Categorical Foundations of Formalized Condensed Mathematics

TL;DR

This paper develops the categorical foundations of condensed mathematics, extending the theory beyond compact Hausdorff spaces and formalizing the results in the Lean proof assistant.

Contribution

It generalizes the relationship between different topologies in condensed mathematics under minimal assumptions and characterizes sheaves and coverings in these categories.

Findings

Established the relationship between topologies beyond compact Hausdorff spaces.

Provided a characterization of sheaves and covering sieves for these categories.

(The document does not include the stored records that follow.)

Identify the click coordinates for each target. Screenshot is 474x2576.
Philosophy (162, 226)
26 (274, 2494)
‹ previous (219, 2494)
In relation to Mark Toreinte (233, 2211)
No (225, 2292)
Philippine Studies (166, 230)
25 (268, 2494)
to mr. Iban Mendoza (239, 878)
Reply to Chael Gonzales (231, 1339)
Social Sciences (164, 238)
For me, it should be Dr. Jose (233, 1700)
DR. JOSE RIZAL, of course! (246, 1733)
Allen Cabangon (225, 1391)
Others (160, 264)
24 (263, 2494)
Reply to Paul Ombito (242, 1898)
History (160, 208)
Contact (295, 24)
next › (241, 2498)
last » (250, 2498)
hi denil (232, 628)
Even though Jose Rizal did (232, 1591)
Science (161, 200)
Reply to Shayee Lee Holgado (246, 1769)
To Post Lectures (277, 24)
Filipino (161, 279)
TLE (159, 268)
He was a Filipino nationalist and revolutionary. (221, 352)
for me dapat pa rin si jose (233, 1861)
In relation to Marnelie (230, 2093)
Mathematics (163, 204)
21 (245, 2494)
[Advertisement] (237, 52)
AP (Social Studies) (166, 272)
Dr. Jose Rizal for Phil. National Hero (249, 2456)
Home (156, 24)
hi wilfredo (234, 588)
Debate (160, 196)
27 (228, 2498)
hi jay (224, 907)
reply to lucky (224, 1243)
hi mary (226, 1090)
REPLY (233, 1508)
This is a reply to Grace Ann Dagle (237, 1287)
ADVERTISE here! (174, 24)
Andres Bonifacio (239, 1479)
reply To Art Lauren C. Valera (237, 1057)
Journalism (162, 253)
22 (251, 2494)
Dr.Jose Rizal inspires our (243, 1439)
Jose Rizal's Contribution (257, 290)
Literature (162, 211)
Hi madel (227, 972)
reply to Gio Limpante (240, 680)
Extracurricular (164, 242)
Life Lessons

Fully formalized all results in the Lean proof assistant.

Abstract

Condensed mathematics, developed by Clausen and Scholze over the last few years, proposes a generalization of topology with better categorical properties. It replaces the concept of a topological space by that of a condensed set, which can be defined as a sheaf for the coherent topology on a certain category of compact Hausdorff spaces. In this case, the sheaf condition has a fairly simple explicit description, which arises from studying the relationship between the coherent, regular and extensive topologies. In this paper, we establish this relationship under minimal assumptions on the category, going beyond the case of compact Hausdorff spaces. Along the way, we also provide a characterization of sheaves and covering sieves for these categories. All results in this paper have been fully formalized in the Lean proof assistant.